Exercise inputs:

=-=-=-=-=

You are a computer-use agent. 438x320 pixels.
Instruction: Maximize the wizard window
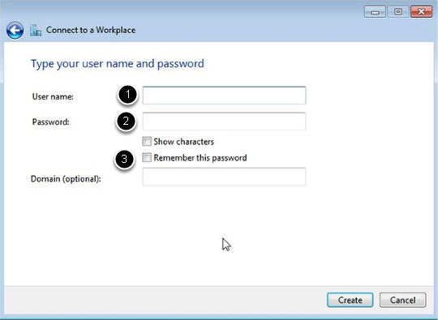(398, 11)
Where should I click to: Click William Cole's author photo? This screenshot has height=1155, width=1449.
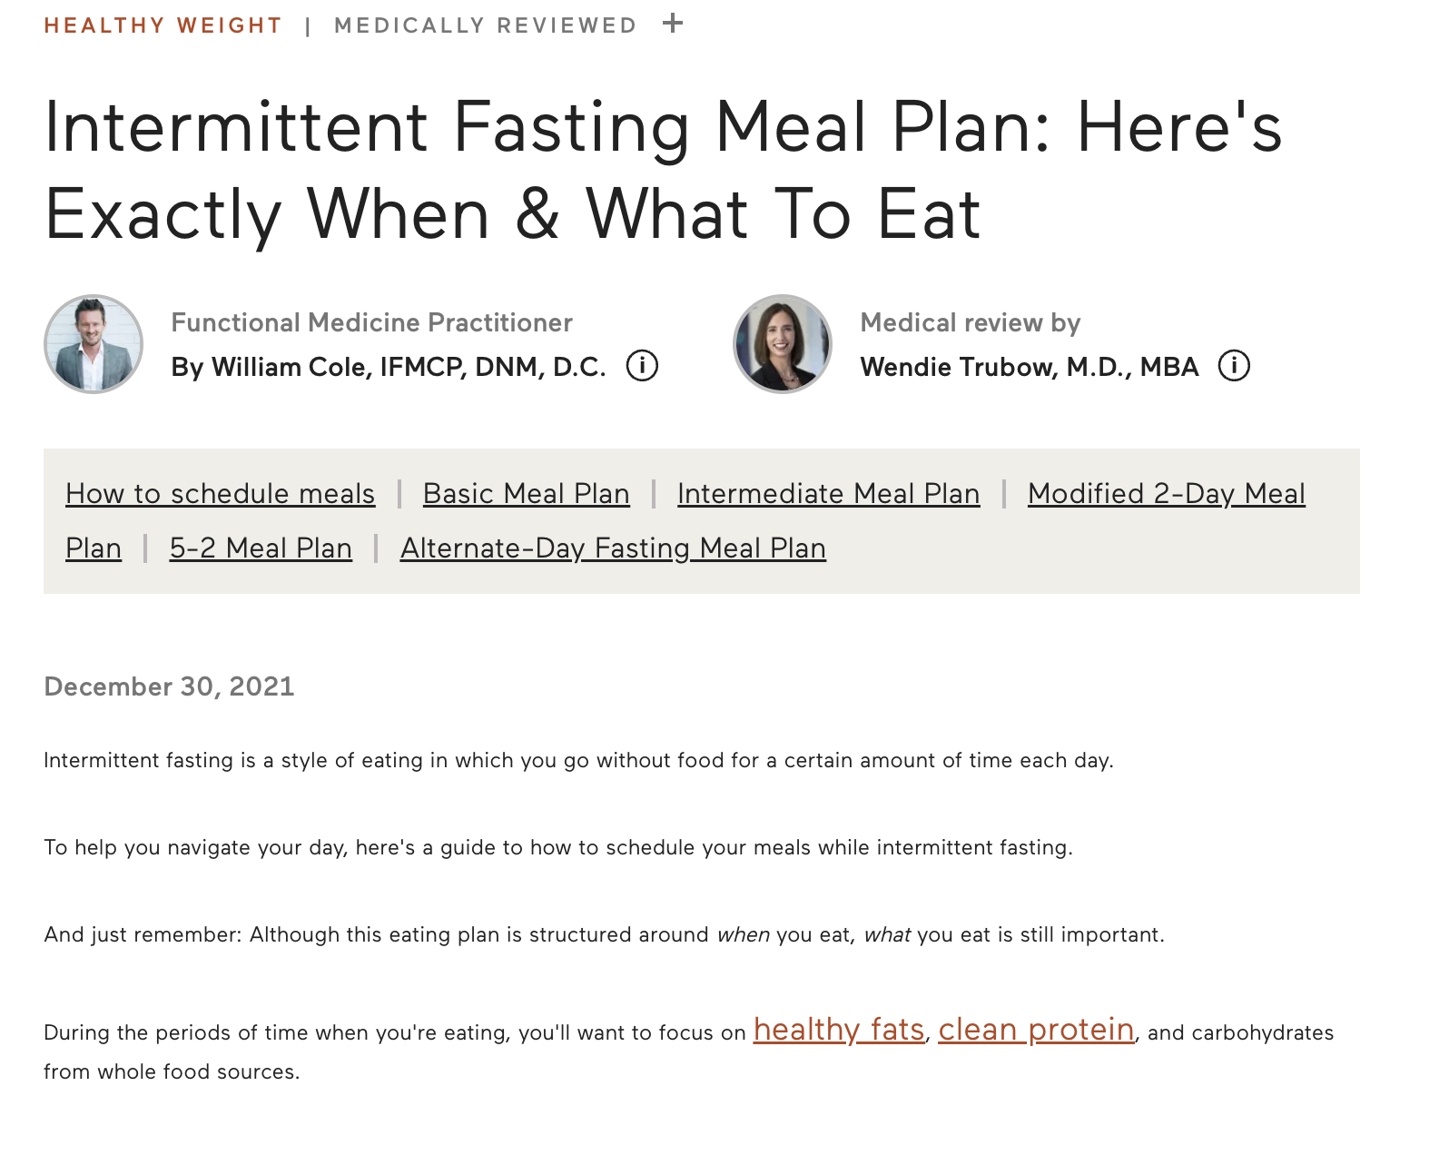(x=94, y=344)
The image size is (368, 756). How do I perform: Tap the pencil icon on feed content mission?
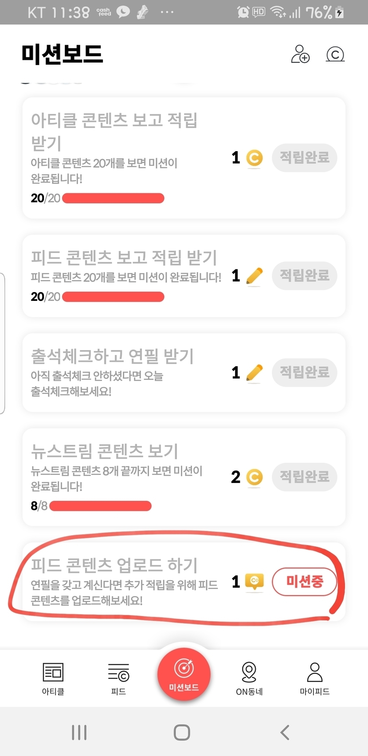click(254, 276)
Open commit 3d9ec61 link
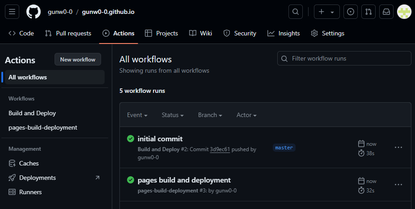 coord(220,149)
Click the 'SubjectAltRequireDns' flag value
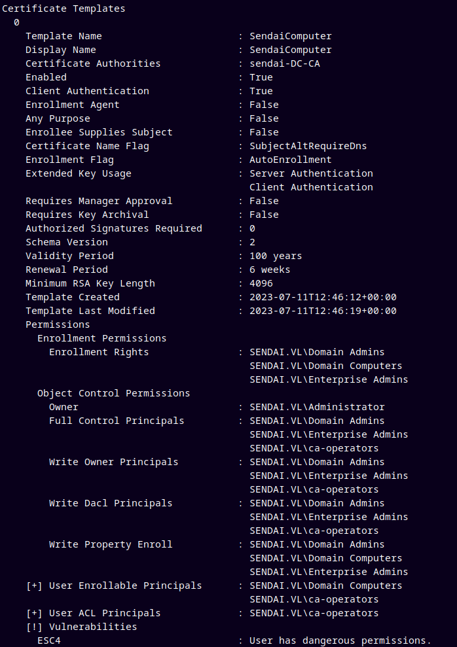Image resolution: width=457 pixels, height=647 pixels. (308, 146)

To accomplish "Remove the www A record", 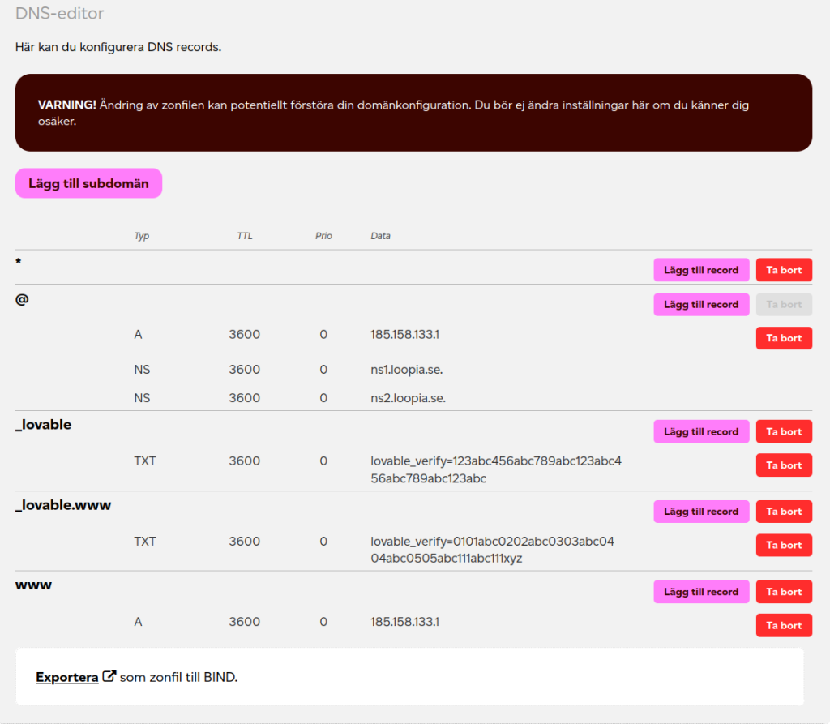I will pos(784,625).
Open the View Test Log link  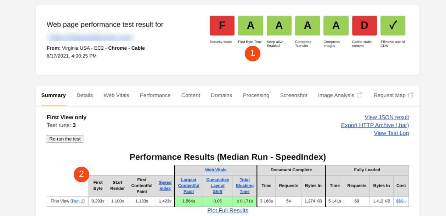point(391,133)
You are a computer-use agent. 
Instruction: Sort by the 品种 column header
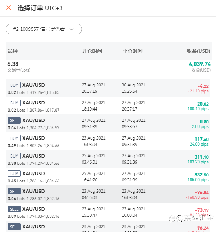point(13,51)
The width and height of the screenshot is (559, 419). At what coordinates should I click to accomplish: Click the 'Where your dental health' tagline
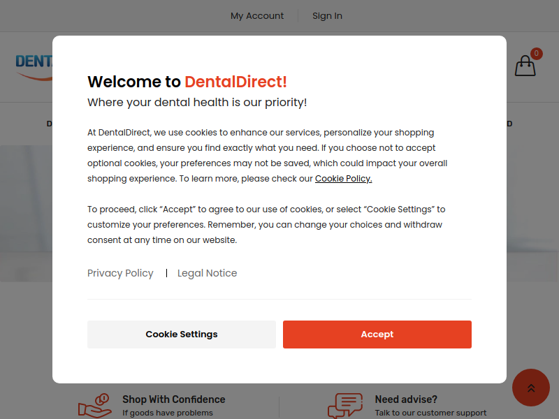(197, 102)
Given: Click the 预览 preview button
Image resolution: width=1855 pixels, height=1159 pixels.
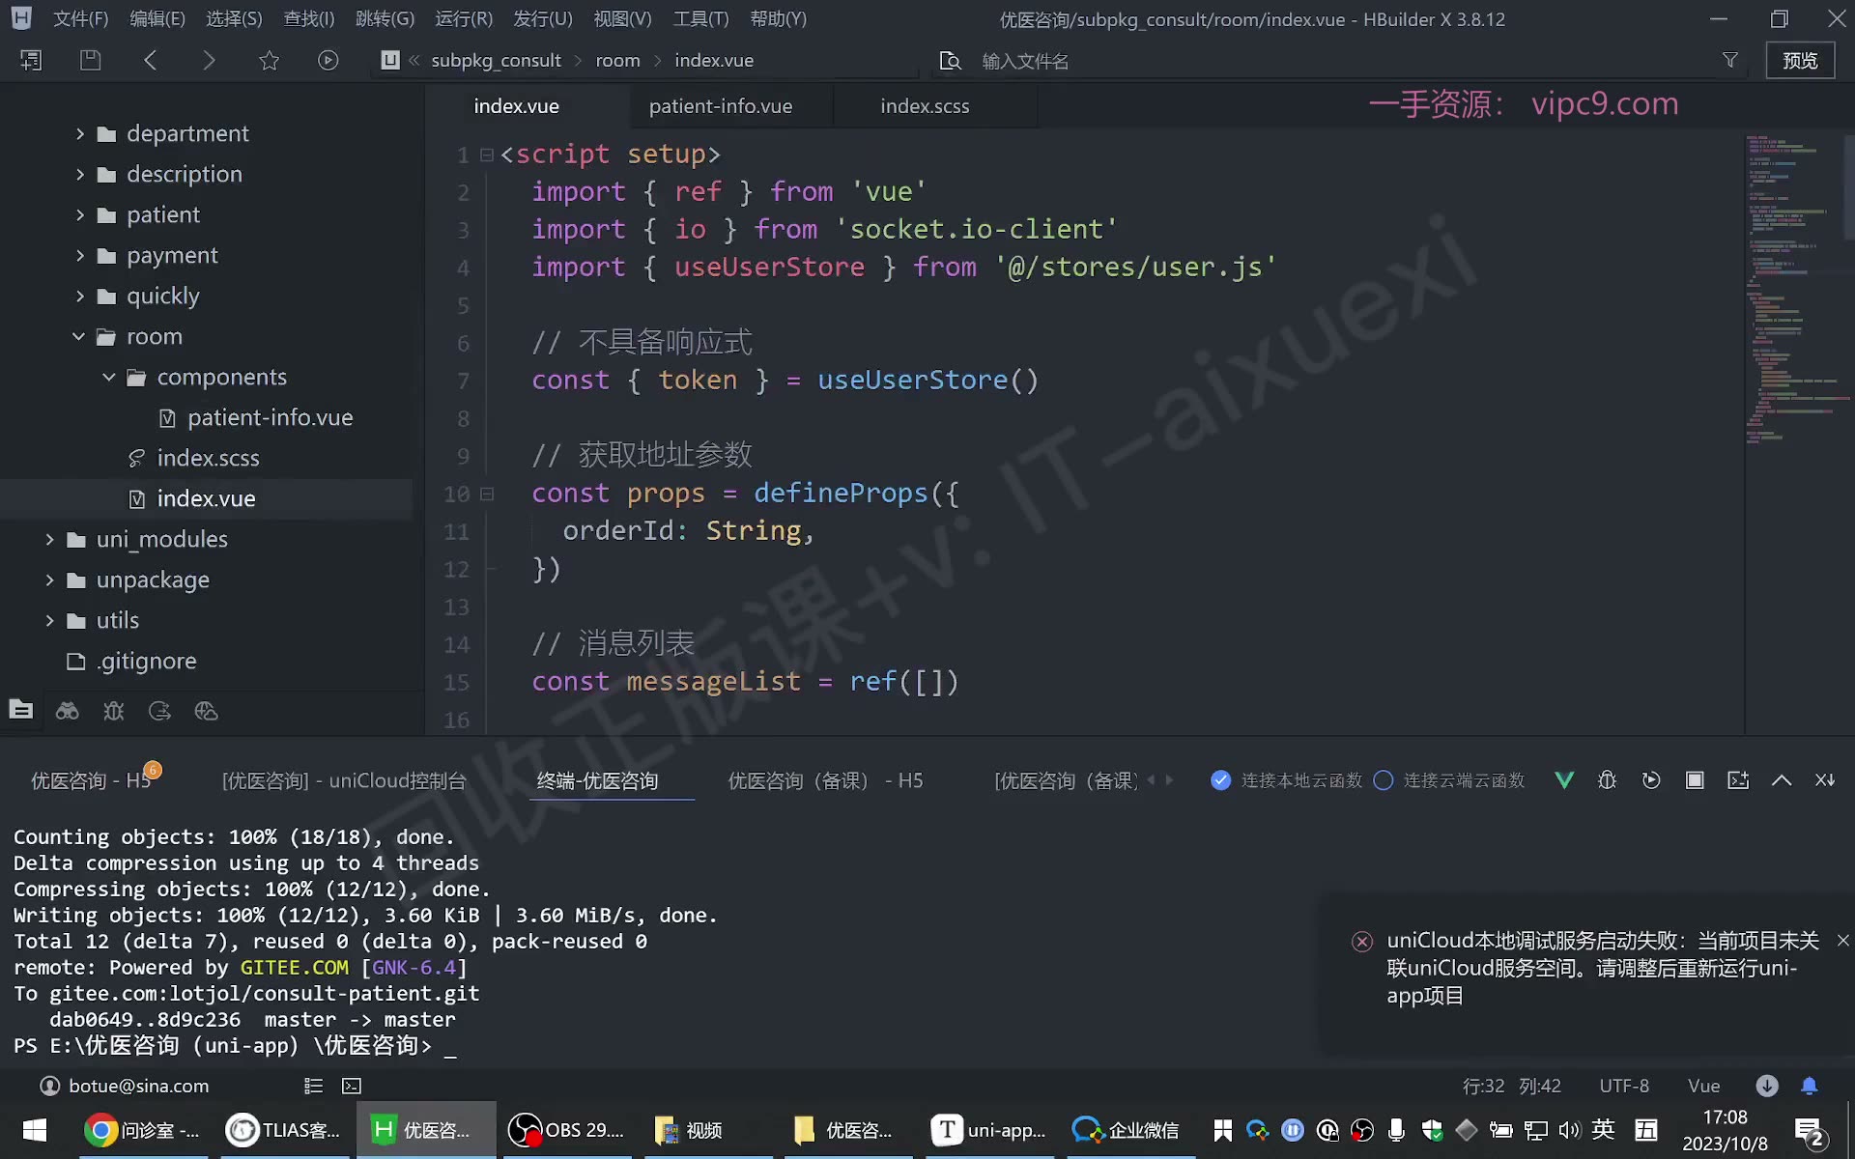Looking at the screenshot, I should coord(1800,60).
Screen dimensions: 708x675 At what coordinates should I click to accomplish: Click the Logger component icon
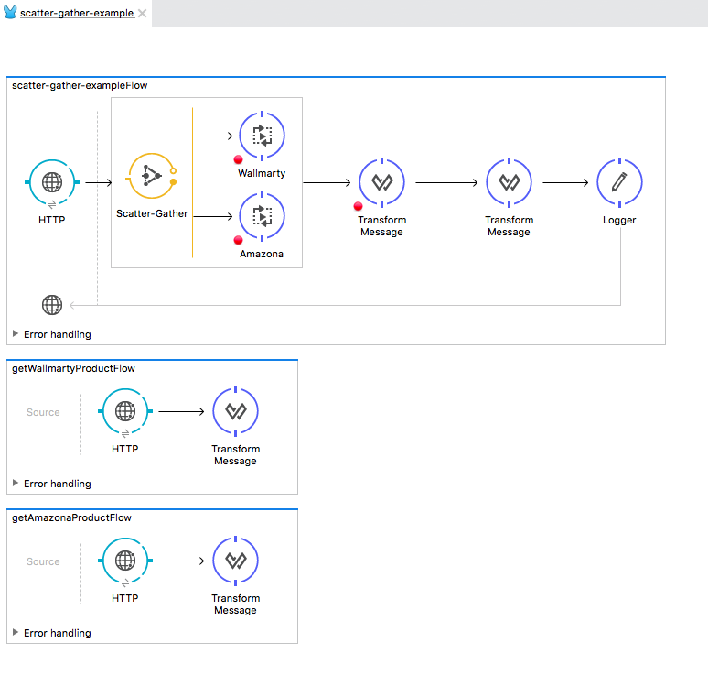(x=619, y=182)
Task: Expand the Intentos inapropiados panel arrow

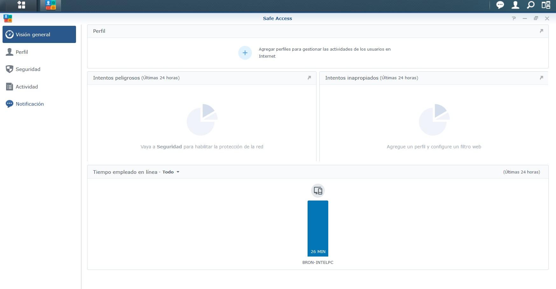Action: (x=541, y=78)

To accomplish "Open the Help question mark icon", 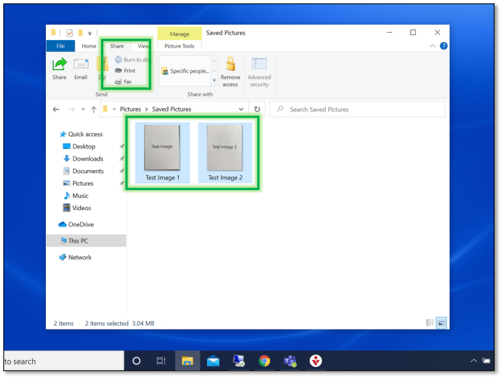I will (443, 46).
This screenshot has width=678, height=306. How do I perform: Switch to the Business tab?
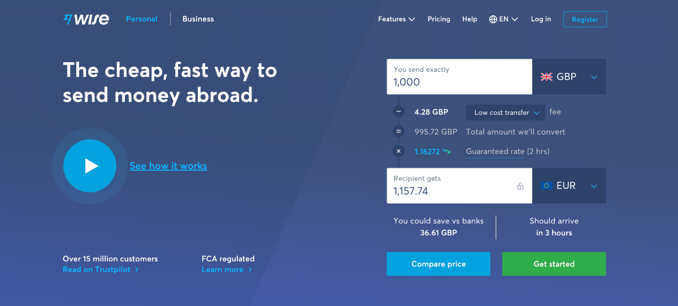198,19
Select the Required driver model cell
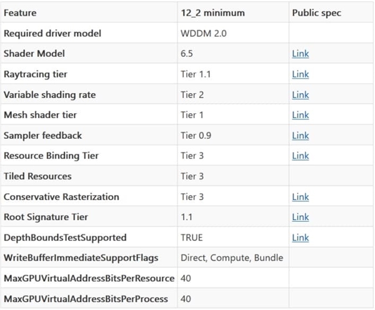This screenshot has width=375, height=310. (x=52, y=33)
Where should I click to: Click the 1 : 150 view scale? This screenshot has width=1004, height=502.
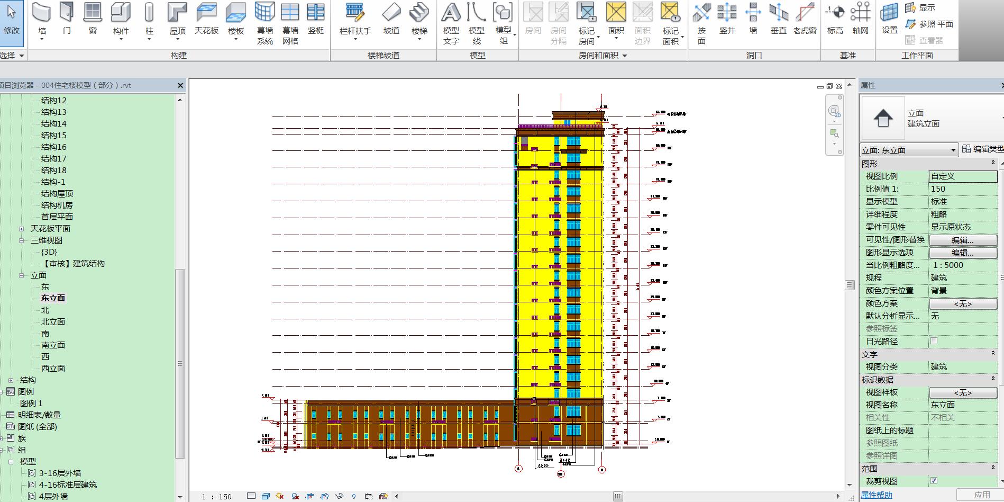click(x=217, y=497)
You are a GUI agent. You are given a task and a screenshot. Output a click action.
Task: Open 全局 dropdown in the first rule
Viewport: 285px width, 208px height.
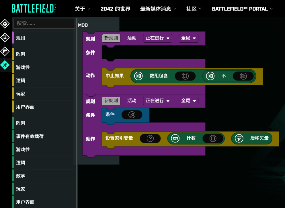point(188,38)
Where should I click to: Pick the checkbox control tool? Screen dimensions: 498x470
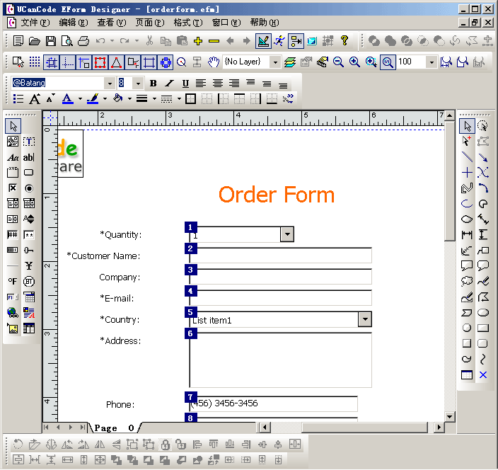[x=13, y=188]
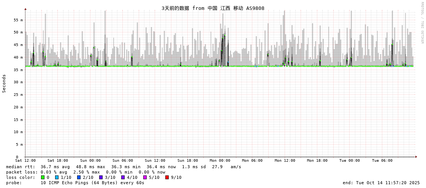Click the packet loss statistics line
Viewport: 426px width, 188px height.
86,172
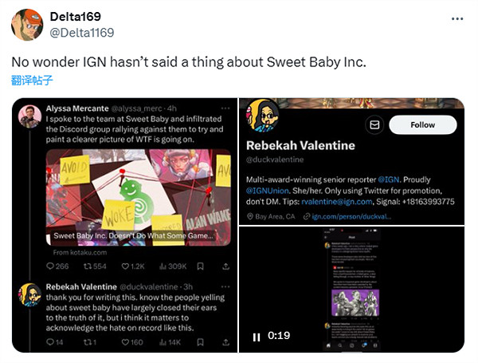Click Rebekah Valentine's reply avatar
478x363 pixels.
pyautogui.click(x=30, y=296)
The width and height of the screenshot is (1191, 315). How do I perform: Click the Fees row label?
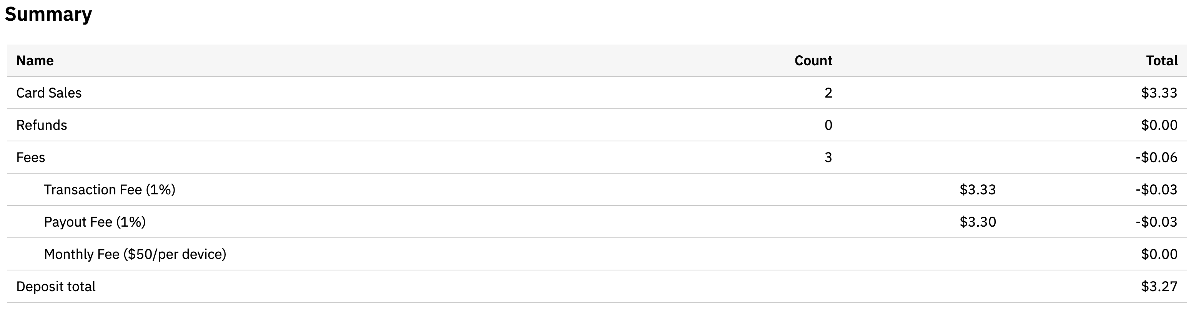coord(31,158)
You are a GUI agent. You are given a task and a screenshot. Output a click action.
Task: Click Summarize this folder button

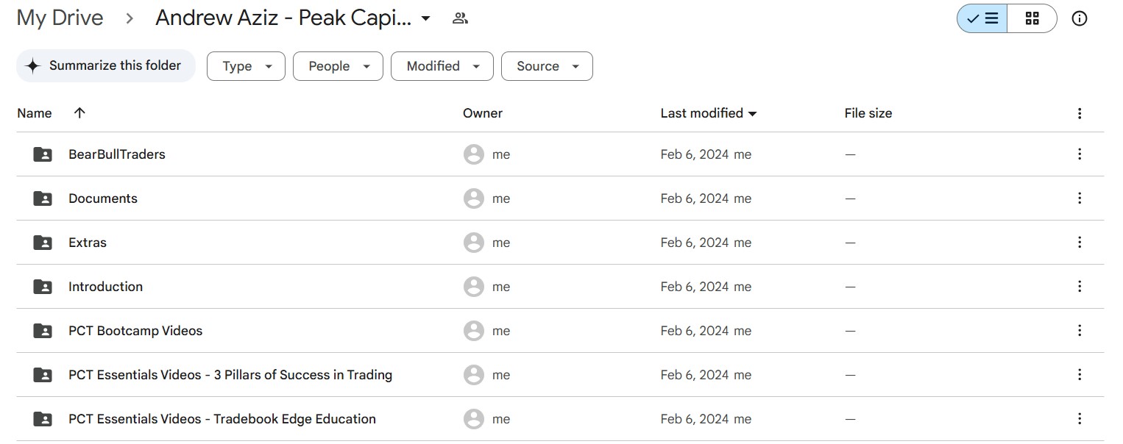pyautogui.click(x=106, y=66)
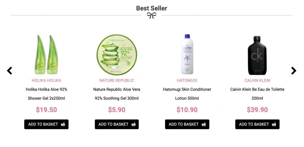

=-=-=-=-=

Try it:
Copy each line of the listing above that contains the word "computer".

Task result:
You are a computer-use agent. 438x320 pixels.
You are a computer-use agent. 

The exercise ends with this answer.